Plan launched for London Airport on The Goodwin Sands

Posted: 19 December 2012 | Issued on behalf of Beckett Rankine by Brandon Hill Communications | No comments yet

Mayor of London’s Aviation Adviser welcomes £39bn proposal…

Offshore Airport

The sustainable answer to south-east England's airport needs.

Sandbanks that have been a serious hazard to shipping for as long as vessels have sailed the English Channel, have been identified as the potential answer to London’s requirement for a new hub airport.

Offshore Airport

The sustainable answer to south-east England’s airport needs.

The Goodwin Sands, which lie just 1.8 miles (3KM) off the east coast of Kent, are being proposed as the site for the new hub airport needed for London.

The proposal is the brainchild of London-based maritime engineers, Beckett Rankine, whose Director, Tim Beckett explains: “We believe that an offshore hub airport is the only option that can realistically provide the four new, independent runways that research reveals London needs.

“If the Davies Commission endorses the long-term requirement for a new, four runway hub airport for London, then locating it at Goodwin will have the least adverse social and environmental impact of any option. It is certainly the most sustainable solution available.”

The editor of New Civil Engineer, Antony Oliver, has welcomed the proposal: “Beckett Rankine has brought an intelligent engineering solution to the challenge of providing for the future expansion of London’s runway capacity.

“Goodwin Airport is a solution that needs to be considered along with the Foster proposal and the expansion of Heathrow.”

The Mayor of London’s Aviation Adviser, Daniel Moylan said: “The Mayor has been encouraging proposals for a new airport to the east of London and this proposal is welcome as a contribution to a critical national debate and as a demonstration that a new airport is feasible and deliverable.

“The arguments for the construction of a new hub airport in the UK are overwhelming and this proposal offers one option of how to build it. We now urgently need to recognise that a new hub airport is the answer to our aviation capacity problems and press ahead with considering the best way to deliver that airport.”

Beckett Rankine has identified a number of advantages for the Goodwin Sands site.

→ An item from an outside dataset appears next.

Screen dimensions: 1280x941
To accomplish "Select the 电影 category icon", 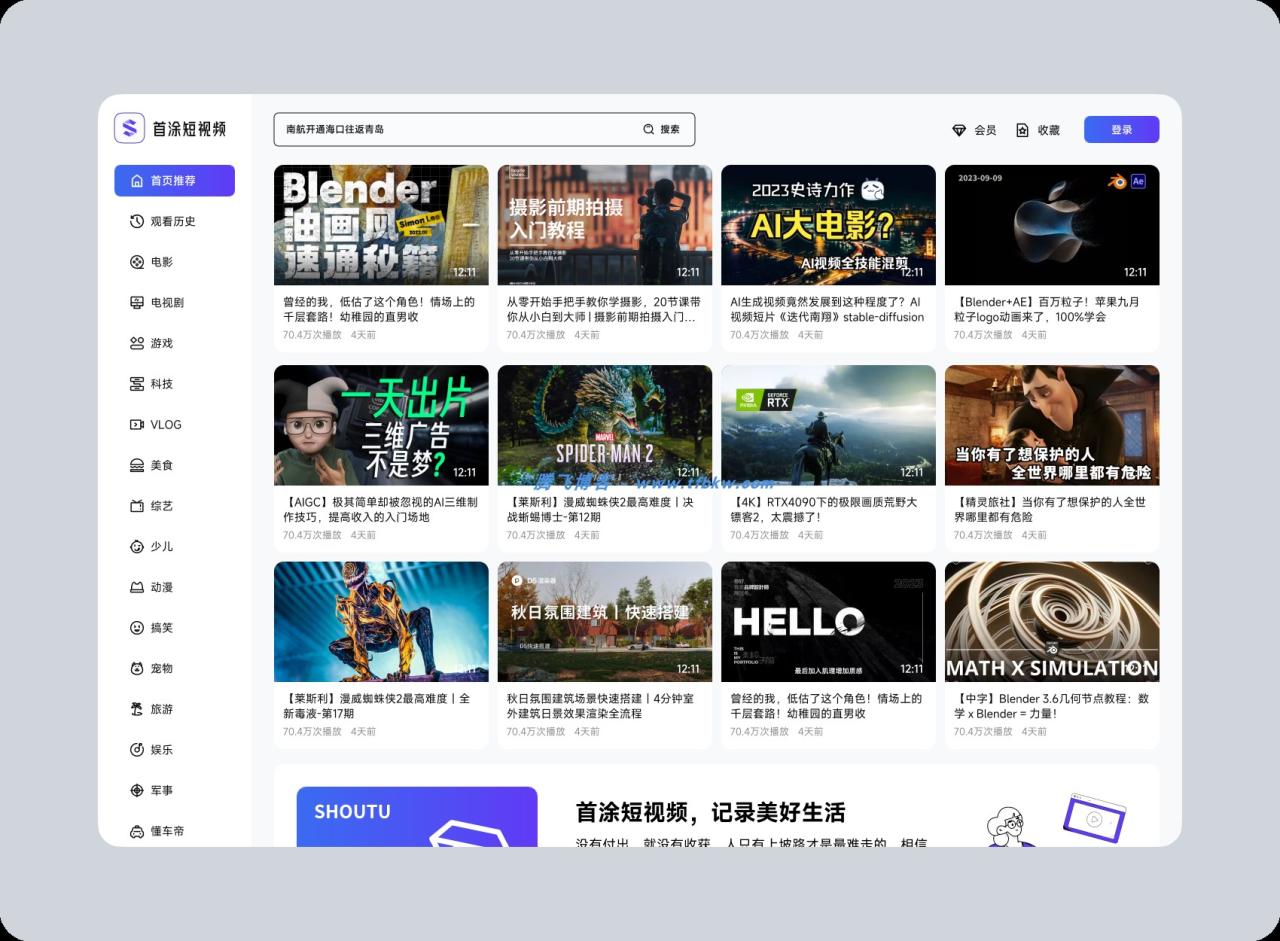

  • The site comfortably provides space for four runways 1.5km apart enabling independent runway operation to maximize capacity – other alternatives do not.
  • The Goodwin Sands location offers excellent transport links with a 40-minute high-speed rail connection to London via the existing HS1 line. Road access is via the A2 and M20. There will be Eurostar connections to Europe.
  • The site is within UK territorial waters and owned by the Crown Estate. MORE
  • Unlike the other solutions connected to the land, this alternative will allow take off and landing over water, enabling unrestricted 24-hour operations.
  • This site will not impact on any protected environment or interfere with any shipping lanes.
  • Unlike the Thames estuary the site is not a bird breeding area.
  • The development will not require the demolition of homes or displacement of residents.
  • Unlike other solutions, siting the airport on the Goodwin Sands will avoid the need to demolish recently built wind farms.

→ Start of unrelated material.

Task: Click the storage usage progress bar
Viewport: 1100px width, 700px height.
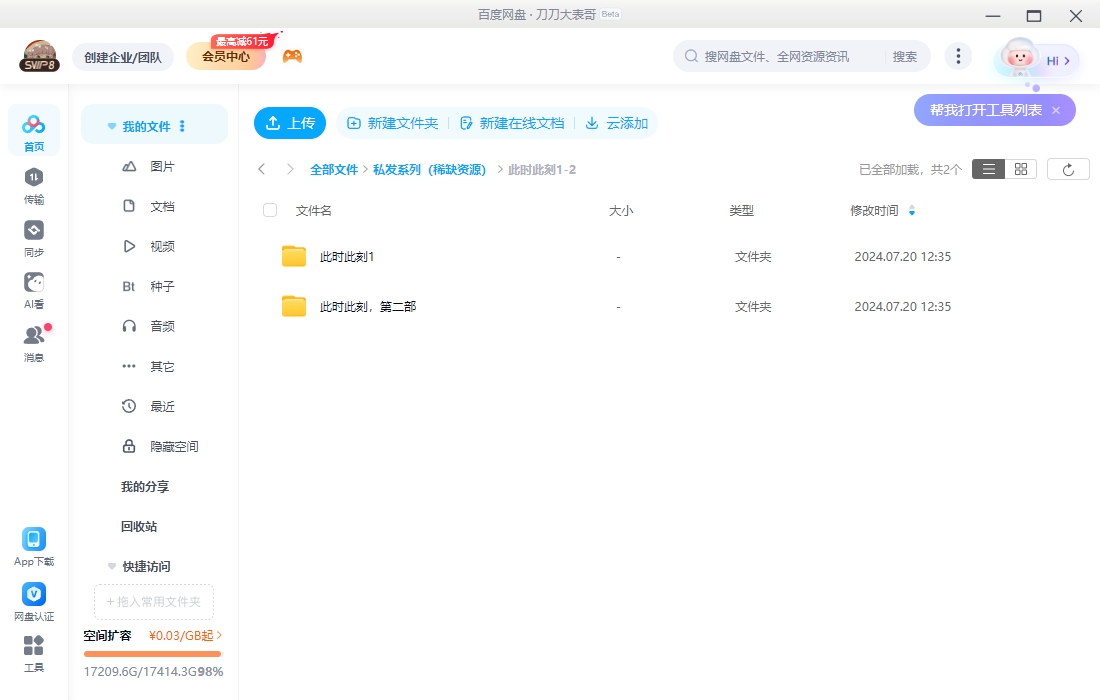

Tim Beckett said: “The location of an airport offshore is an alternative that crowded island nation’s are turning to across the globe.

“It is the solution recently adopted at South Korea’s new Incheon Airport and at Kansai Airport in Japan and in Hong Kong.

“Since the 1970s there have been several proposals for locating a new airport in the Thames Estuary. These include proposals for Cliffe and Lord Foster’s plans at the Isle of Grain.

“All the sites within the estuary have significant disadvantages. Each proposal is located in at least one internationally designated, environmentally sensitive area. All the sites either interfere with shipping lanes or else are too small to provide four runways sufficiently spaced for independent operation.

“The land connected sites do not provide take off and landing over water which ought to be the principal benefit of a new offshore airport since it enables 24-hour operations, maximising utilisation of the airport.

“Goodwin Airport has none of these disadvantages.”

Beckett Rankine is a London-based international engineering consultancy that specialises in the planning, design and project management of marine infrastructure. Many of the firm’s designs have been groundbreaking. A recent project involved the creation of the world’s largest manmade harbour in Qatar to accommodate the country’s rapidly increasing gas exports. The Beckett Rankine designs for the port of Ras Laffan delivered a massive expansion including construction of over 22km of breakwaters enclosing an area similar to that required for the Goodwin Airport island. One of the best known specialists in marine design and engineering, Beckett Rankine has a corporate history that dates back over 100 years and includes involvement in many of the most important marine projects across the globe. The firm was involved in the creation of the Mulberry Harbours in Normandy in 1944.